Dagegen erhob die Diakonie Verfassungsbeschwerde. Seitdem lag der Fall in Karlsruhe. Zunächst war der streitlustige Richter Peter Müller zuständig (ehemaliger CDU-Ministerpräsident des Saarlands), der sich mit dem EuGH anlegen wollte. Damit konnte er sich im Gericht jedoch nicht durchsetzen. Inzwischen ist Müller ausgeschieden und die eher ausgleichende Richterin Christine Langenfeld (auch von der CDU nominiert), hat den Fall übernommen - und entschärft.

Das Bundesverfassungsgericht (BVerfG) kam nun zum Schluss, dass der EuGH seine Kompetenzen nicht verletzt hat, dass EU-Recht Vorrang hat und dass sich die Luxemburger Vorgaben zum kirchlichen Arbeitsrecht hervorragend in die Karlsruher Rechtsprechung einbauen lassen. 

Zwei-Stufen-Test zum Selbstbestimmungsrecht

Danach gilt der bereits 2014 vom BVerfG eingeführte Zwei-Stufen-Test künftig in folgender Form: Zunächst muss die Kirche plausibel darlegen, warum für eine Stelle besondere kirchliche Anforderungen verlangt werden. Ob dieser „Zusammenhang“ wirklich besteht, sollen staatliche Arbeitsgerichte wirksam prüfen können. In der zweiten Stufe sollen die Gerichte dann eine „Gesamtabwägung“ zwischen den Rechten der Kirche und den Rechten der Beschäftigten vornehmen. 

In dieser Abwägung soll das Selbstbestimmungsrecht der Kirchen „besonderes Gewicht“ haben. Die Richter verweisen aber - anders als früher - auf das Prinzip der Verhältnismäßigkeit. Je größer die Bedeutung der Stelle für die religiöse Identität der Religionsgemeinschaft ist, desto eher kann von Beschäftigten eine Kirchenmitgliedschaft gefordert werden. Und umgekehrt: Je weniger Relevanz die jeweilige Position für die „Verwirklichung des religiösen Ethos“ hat, desto eher müssen die Gerichte dem Diskriminierungsschutz den Vorzug geben.
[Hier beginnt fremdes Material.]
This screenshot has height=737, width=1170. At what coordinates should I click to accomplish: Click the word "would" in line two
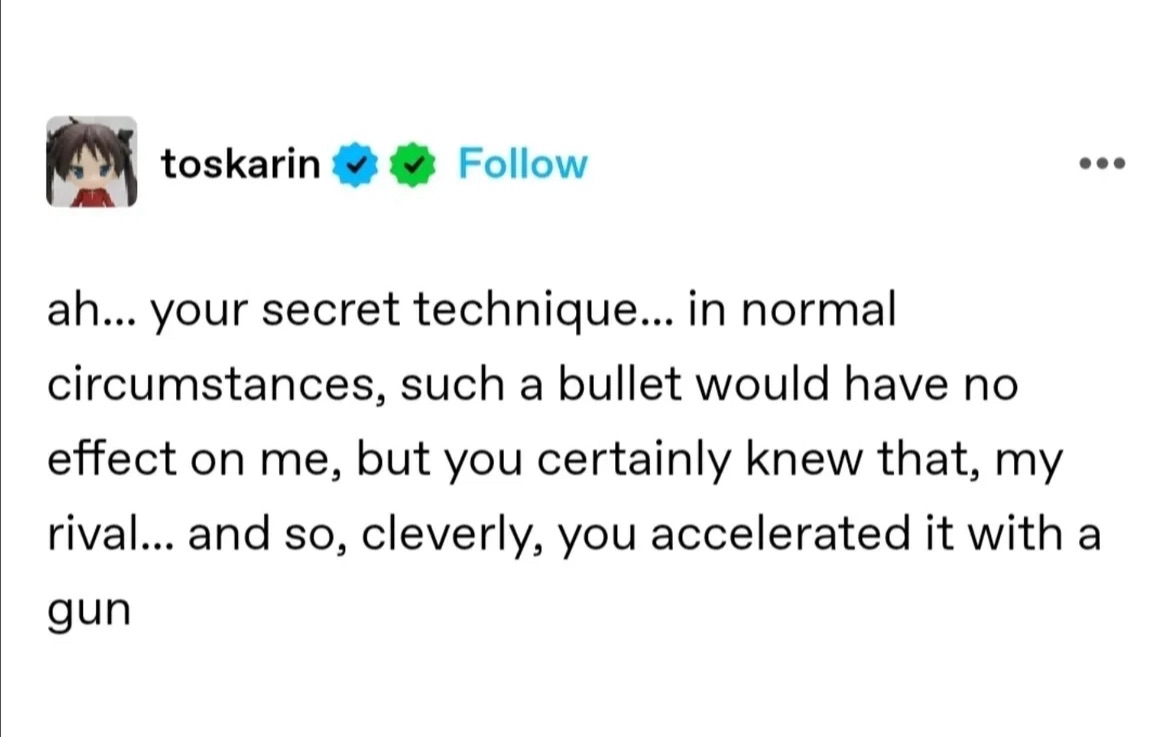point(763,384)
Auch dieser Schutz habe „hohe verfassungsrechtliche Bedeutung“, so Karlsruhe.

Sonderarbeitsrecht bei mangelndem Personal

Das Verfassungsgericht hob nun das Urteil des BAG auf, das Egenberger Entschädigung zugesprochen hatte. Das BAG habe das Selbstbestimmungsrecht der Kirchen nicht genügend beachtet. So könne es in einem Antirassismus-Bericht auch um die Einstellungspraxis der Kirchen selbst gehen und dann sei verständlich, dass die Diakonie eine kirchennahe Autor*in suche. Das BAG muss nun neu entscheiden und wird dann wohl eine Entschädigung ablehnen. 

Der Streit um das kirchliche Sonderarbeitsrecht wurde in den letzten Jahren auch dadurch entschärft, dass die Kirchen für immer weniger Tätigkeiten eine Kirchenmitgliedschaft verlangen - auch weil sie sonst gar nicht genügend Personal für ihre Krankenhäuser und Kitas finden würden.